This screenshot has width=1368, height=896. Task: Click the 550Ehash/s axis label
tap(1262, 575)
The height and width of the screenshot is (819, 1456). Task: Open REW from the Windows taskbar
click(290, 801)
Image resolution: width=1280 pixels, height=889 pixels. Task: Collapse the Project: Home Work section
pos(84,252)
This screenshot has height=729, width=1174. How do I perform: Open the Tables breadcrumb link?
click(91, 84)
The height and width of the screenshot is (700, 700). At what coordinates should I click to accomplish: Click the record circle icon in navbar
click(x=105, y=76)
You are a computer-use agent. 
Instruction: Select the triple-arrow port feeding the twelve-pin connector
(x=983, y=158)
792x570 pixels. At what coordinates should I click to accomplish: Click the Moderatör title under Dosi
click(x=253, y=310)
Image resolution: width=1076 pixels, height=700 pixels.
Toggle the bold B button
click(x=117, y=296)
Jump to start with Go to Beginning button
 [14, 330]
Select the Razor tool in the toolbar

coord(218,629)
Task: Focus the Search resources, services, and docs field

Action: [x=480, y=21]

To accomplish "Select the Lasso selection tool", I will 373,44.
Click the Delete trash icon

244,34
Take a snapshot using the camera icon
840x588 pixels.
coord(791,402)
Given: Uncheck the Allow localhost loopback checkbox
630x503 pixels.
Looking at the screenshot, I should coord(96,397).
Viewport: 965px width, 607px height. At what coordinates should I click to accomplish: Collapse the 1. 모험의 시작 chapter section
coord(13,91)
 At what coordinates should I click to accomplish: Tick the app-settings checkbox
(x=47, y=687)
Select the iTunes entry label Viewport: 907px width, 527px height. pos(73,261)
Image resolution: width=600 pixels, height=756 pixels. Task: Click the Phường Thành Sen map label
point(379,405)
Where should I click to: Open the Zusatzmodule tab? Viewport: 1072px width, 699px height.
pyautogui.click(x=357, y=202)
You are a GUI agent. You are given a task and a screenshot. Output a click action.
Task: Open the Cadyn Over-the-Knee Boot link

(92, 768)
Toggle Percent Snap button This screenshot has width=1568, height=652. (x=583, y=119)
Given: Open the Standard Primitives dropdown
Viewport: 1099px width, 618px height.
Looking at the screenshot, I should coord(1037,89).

****************

*INSTRUCTION*: Please pick out every line in the items above that contains the word "Collapse", matching its capitalization exactly.

*COMPLETE OUTPUT*:
Image resolution: width=1280 pixels, height=889 pixels. Task: Collapse the Project: Home Work section
Viewport: 965px width, 607px height. At what coordinates should I click to accomplish: Collapse the 1. 모험의 시작 chapter section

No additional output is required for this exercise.